It said the new target price represents the mid-point between the upside potential it sees under a deal scenario and the downside risk under a no-deal scenario.
Citi estimated the share price upside potential from a merger with Gala Coral at around 30% and the downside risk if no deal emerged also at around 30%.
"The competition authority investigation will rumble on for several more months, dampening any need to take a strong view in the shorter term," the analysts said.
Citi added that the two key catalysts that could drive a more positive view were trading updates citing an online pick-up, with a rise in active customers and net gaming revenues, and CMA deal clearance arriving earlier than the bank's mid-2016 expectation.

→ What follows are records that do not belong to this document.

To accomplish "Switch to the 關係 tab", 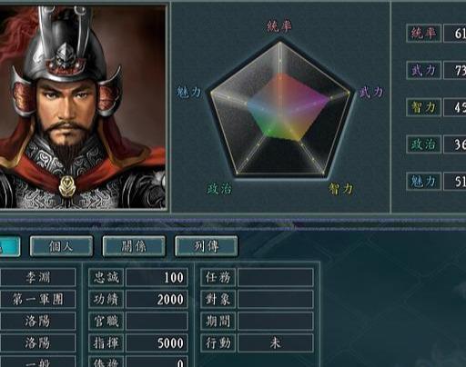I will click(134, 246).
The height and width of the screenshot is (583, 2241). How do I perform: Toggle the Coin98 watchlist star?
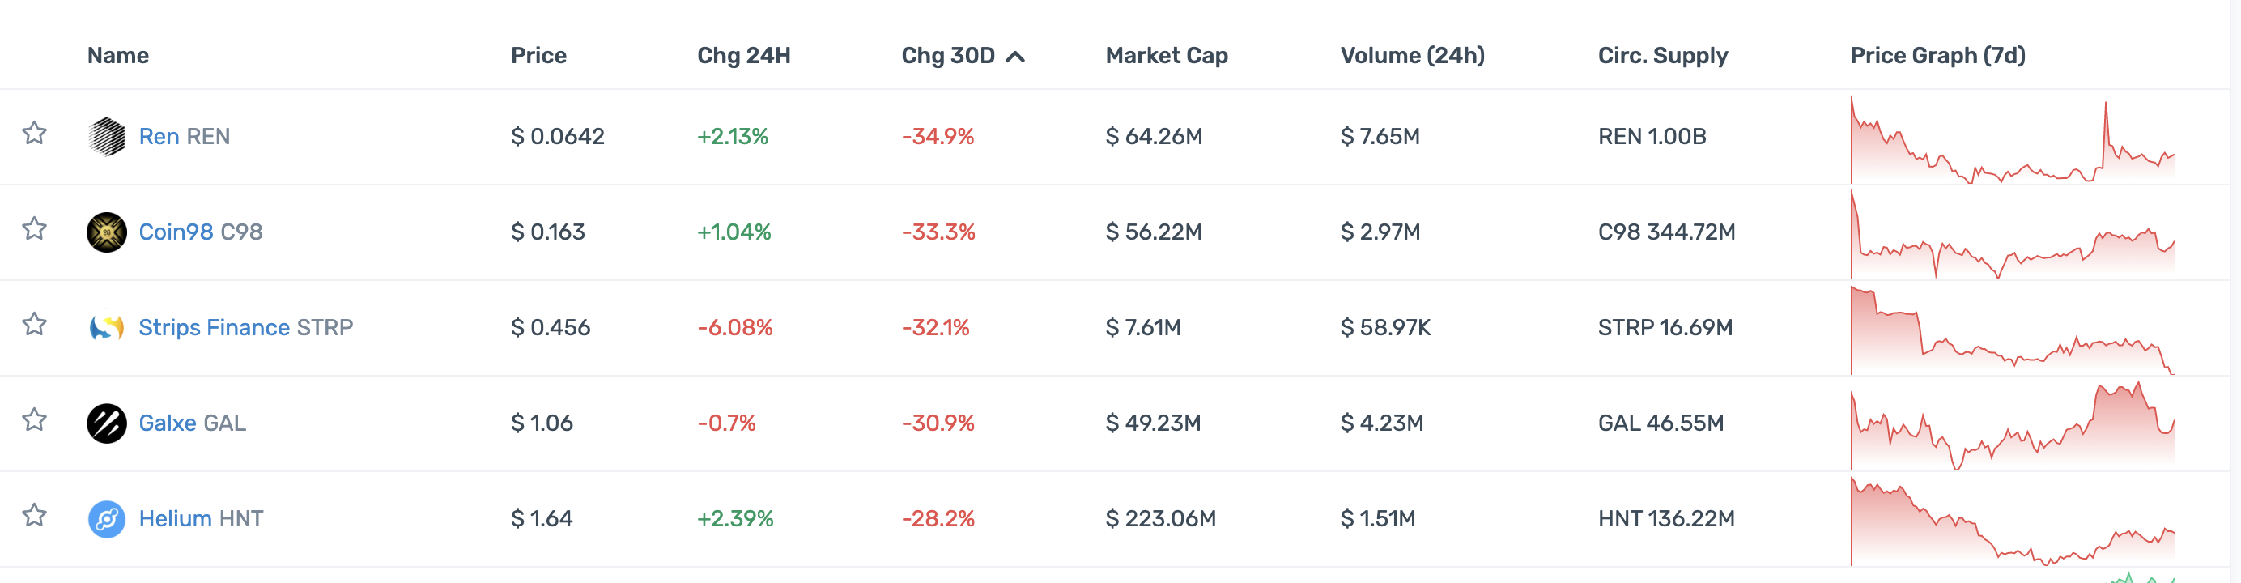point(34,229)
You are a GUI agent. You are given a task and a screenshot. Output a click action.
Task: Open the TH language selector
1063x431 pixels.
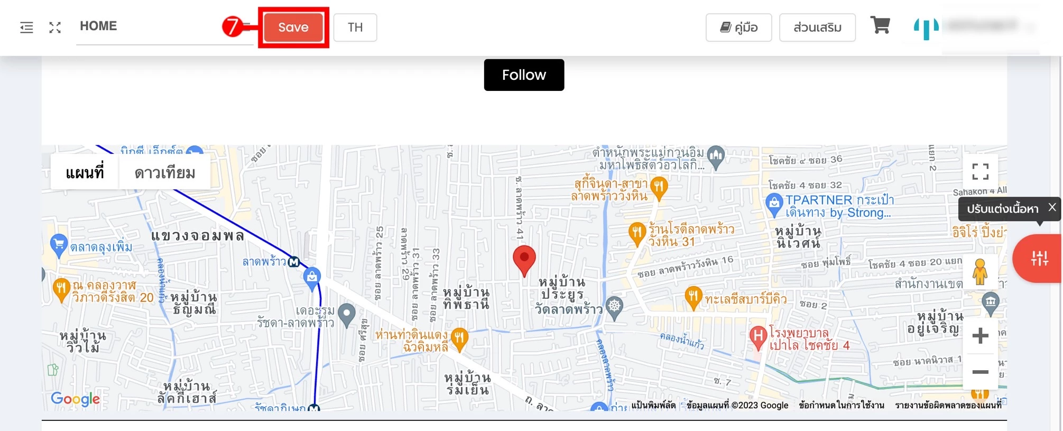[x=355, y=27]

|scallywagkid: Canaccord 07 August...
Strategic downgrades, but raise to BUY
Ladbrokes is due to announce interim results on 11 August, but the key numbers were pre-released in July. Perhaps surprisingly, H1 profits were as expected, down 32%, reflecting the impact of Point of Consumption tax, increased Machines duty and a weak sports margin. LAD would have been on track for FY15 expectations however, new CEO Jim Mullen also unveiled his strategic review, which included the expected dividend cut from 8.9p to 3p, ramping up digital marketing spend and accelerating roll-out of Self-Service Betting Terminals and pace of store closures. It has raised £113m through a placing to rebuild the balance sheet and there were £5m-£7m of cost savings identified to be delivered from FY16. Most had been trailed in the press, but the net impact was at the higher end of expectations, given a £20m H2 hit from the investment programme.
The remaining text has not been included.